### TASK INSTRUCTIONS
Set down exactly the lines below between the line holding "Click the project selector arrow" and the line holding "Image resolution: width=776", inclusive; no other line belongs in the answer.
** Opening INPUT MATERIAL block **
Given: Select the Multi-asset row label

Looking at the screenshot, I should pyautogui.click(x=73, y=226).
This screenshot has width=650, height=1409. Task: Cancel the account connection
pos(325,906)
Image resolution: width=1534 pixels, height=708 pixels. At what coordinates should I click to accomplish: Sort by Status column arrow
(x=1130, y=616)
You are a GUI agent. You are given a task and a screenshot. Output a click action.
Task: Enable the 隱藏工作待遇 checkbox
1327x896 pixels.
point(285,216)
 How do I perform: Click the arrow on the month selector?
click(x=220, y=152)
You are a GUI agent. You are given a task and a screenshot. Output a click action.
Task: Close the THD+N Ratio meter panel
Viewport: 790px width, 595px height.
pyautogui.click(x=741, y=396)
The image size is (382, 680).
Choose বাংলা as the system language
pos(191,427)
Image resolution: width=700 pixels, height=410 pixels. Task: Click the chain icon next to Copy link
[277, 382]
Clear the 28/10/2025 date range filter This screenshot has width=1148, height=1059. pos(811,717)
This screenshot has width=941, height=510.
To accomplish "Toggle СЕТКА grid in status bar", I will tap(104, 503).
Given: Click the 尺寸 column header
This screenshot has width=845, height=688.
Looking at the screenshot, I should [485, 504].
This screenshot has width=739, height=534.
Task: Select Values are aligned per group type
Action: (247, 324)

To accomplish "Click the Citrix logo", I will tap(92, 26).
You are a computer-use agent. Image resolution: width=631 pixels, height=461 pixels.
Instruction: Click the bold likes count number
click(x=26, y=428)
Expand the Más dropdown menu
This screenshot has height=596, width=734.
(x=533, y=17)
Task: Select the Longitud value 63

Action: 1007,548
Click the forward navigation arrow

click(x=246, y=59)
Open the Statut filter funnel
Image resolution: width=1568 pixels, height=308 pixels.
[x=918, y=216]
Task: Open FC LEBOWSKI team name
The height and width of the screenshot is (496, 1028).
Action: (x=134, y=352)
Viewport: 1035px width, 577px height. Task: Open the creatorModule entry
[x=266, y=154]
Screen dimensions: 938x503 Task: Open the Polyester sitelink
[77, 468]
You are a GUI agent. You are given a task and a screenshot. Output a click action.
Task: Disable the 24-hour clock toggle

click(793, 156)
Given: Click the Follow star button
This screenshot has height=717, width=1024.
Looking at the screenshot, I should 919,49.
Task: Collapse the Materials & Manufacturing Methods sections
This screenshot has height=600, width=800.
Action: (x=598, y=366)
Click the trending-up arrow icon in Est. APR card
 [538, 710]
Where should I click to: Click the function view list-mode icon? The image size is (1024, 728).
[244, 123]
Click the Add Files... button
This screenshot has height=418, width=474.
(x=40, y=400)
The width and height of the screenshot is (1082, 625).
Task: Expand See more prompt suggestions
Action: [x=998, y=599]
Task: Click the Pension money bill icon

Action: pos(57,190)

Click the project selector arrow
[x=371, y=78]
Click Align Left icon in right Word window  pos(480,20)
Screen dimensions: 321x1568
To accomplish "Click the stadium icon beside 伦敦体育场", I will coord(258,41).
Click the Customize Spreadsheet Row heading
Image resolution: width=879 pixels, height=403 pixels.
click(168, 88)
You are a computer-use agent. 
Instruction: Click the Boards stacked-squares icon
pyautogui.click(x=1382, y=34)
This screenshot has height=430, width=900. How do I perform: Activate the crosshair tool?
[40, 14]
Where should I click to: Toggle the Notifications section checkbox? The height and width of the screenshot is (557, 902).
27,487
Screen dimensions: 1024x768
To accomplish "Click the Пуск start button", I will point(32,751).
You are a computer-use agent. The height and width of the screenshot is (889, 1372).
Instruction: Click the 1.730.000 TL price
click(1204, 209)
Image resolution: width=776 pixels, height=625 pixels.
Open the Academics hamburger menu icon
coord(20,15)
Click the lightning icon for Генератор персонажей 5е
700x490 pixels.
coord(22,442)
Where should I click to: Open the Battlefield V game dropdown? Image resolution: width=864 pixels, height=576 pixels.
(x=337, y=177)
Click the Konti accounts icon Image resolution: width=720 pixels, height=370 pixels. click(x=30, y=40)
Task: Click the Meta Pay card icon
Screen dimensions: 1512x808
** Closing INPUT MATERIAL block **
### RESPONSE TO THIS TASK
Click the project selector arrow
[x=371, y=78]
Click Align Left icon in right Word window  pos(480,20)
Screen dimensions: 321x1568
To accomplish "Click the stadium icon beside 伦敦体育场", I will coord(258,41).
Click the Customize Spreadsheet Row heading
Image resolution: width=879 pixels, height=403 pixels.
click(168, 88)
You are a computer-use agent. 
Instruction: Click the Boards stacked-squares icon
pyautogui.click(x=1382, y=34)
This screenshot has height=430, width=900. How do I perform: Activate the crosshair tool?
[40, 14]
Where should I click to: Toggle the Notifications section checkbox? The height and width of the screenshot is (557, 902).
27,487
Screen dimensions: 1024x768
To accomplish "Click the Пуск start button", I will point(32,751).
You are a computer-use agent. The height and width of the screenshot is (889, 1372).
Instruction: Click the 1.730.000 TL price
click(1204, 209)
Image resolution: width=776 pixels, height=625 pixels.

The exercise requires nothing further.